Yves Charles Zarka (dir.), La France en récits

Paris, PUF, 2020, 870 p., 35 €.


Par
Mustapha Harzoune journaliste
Rubrique
Champs libres : livres

« Au lieu de poser d’emblée la question du récit national qui fait l’objet d’affrontements idéologiques, La France en récits examine la manière dont les récits qui font la France se composent, se superposent, mais aussi s’opposent et s’affrontent. Au-delà de la diversité des lieux de mémoire, c’est à travers l’analyse de ces récits que l’on comprend comment se forge et se transforme l’identité de la France, à la fois une et divisée. » À la lecture de ce pavé dense et fertile, appelé à faire référence, la France pourrait se présenter comme une réponse à des équations à plusieurs inconnues et aux variables constantes et/ou mobiles. Elle pourrait aussi relever d’une géométrie de l’espace formé de cercles concentriques et centrifuges, configurés et reconfigurés à l’envie par l’Histoire et les Hommes, provoquant éloignements et rapprochements, tensions et relâchements, luttes et ententes, transformations et mutations, inclusions et exclusions, apparitions et disparitions, etc. Partant, UN récit ne suffirait pas à traduire le pays, comme UN moment à en faire l’histoire. Plus de soixante entrées, sans compter les introductions et conclusions de chapitres, et 62 auteurs, philosophes, sociologues, géographes, anthropologues… ne sont alors pas de trop pour appréhender ce qui est appelé ici « l’identité » de la France, en saisir les nombreuses facettes depuis ses permanences, elles-mêmes évolutives, ses fluctuations, contradictions, syncrétismes…

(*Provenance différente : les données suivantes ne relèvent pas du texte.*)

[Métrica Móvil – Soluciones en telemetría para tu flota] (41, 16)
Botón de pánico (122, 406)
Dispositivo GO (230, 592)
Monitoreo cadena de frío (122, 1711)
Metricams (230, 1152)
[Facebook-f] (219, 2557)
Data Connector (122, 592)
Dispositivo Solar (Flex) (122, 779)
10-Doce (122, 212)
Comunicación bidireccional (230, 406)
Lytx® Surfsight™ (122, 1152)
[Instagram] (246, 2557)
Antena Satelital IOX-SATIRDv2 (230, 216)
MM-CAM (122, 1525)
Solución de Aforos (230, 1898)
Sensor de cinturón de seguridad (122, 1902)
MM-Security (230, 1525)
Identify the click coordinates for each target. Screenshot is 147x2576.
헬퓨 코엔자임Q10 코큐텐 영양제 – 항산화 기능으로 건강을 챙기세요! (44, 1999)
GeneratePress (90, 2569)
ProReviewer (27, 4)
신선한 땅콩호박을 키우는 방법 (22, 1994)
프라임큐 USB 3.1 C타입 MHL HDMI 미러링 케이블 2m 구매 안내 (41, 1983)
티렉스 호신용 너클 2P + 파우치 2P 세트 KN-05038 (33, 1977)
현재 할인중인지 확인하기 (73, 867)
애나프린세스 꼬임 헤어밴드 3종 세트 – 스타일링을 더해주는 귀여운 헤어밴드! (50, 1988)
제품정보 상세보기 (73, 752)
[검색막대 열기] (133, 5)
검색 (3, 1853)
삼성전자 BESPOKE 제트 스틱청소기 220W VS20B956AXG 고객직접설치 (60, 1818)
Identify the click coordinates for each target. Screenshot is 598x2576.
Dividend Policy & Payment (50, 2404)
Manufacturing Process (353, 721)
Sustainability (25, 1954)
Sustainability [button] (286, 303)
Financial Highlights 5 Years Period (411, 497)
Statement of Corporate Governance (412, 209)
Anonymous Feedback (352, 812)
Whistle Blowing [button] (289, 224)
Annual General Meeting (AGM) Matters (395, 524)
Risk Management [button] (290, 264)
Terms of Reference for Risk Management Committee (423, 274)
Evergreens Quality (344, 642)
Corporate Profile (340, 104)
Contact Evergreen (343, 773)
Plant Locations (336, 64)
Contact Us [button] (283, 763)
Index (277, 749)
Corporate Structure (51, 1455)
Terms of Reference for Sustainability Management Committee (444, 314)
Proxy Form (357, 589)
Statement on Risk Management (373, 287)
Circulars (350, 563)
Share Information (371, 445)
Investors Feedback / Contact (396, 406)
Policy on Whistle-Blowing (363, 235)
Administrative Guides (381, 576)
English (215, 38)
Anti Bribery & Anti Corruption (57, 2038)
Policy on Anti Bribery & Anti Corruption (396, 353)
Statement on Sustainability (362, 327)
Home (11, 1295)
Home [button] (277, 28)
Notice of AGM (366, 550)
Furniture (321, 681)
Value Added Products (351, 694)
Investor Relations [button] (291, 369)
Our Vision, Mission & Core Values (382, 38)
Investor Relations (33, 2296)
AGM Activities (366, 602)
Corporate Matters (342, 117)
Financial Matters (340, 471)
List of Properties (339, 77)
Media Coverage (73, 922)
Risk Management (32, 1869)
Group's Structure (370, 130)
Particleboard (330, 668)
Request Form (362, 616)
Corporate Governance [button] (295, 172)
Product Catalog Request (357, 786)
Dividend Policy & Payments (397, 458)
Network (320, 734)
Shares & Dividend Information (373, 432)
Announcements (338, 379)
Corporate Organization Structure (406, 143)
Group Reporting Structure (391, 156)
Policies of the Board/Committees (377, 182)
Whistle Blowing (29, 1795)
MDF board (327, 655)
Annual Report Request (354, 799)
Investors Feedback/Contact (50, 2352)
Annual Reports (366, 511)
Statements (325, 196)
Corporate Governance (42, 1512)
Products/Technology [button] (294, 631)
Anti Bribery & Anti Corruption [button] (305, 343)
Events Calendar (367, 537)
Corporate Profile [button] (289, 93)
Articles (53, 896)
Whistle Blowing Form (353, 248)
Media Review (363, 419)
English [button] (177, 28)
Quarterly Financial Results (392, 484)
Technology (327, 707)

Si Michèle Tribalat ou Farhad Khosrokhavar remettent le couvert sur l’immigration ou sur les « musulmans » et les « Arabes », si Pascal Bruckner sert un plat idéologique et sans densité, l’enthousiasme et l’intérêt gagnent le lecteur à la lecture des contributions. Mais le miel de cet ouvrage collectif n’est pas dans une sorte de comptabilité en partie double qui irait, in fine, à contre-courant de ce projet gigantesque : exposer, au sens propre, quasi muséal, une partie, une partie seulement, des multiples récits qui disent – font ? – la France et ses habitants. Car on pourrait encore en ajouter, des thèmes, des moments et autres personnages historiques. C’est dire à quel point les discours sur l’identité supposée du pays et des Français, servis à longueur de tribunes et de plateaux, ne sont pas seulement pauvres, ils sont aussi assassins (voir les contributions de Robert Maggiori et de Yves Charles Zarka).

L’identité n’est pas l’identique. Influencée par les travaux de Ricœur, Zarka renvoie, dans l’introduction générale, la définition de l’identité au « rapport de soi à soi, [au] travail de soi sur soi-même ». D’où l’importance non pas du récit mais des récits, qui laissent entendre d’autres voix et dissonances. Mais attention, ces récits ne condamnent pas un pays à l’éclatement : ces contradictions et désaccords, ces priorités, le jeu des « écarts », pour reprendre le concept forgé par François Jullien, sont aussi ce qui fonde le commun d’une histoire, le commun d’un peuple et d’une nation. Jusque dans la part indispensable de mythes et de fictions. D’où la place que tiennent les arts et les lettres. Si « l’intimité d’un peuple c’est sa littérature » (Amin Maalouf, Les dérèglements du monde, Grasset, 2009), il est bon de voir les écrivains contemporains mettre en récits la France moderne, à la fois ancienne et neuve.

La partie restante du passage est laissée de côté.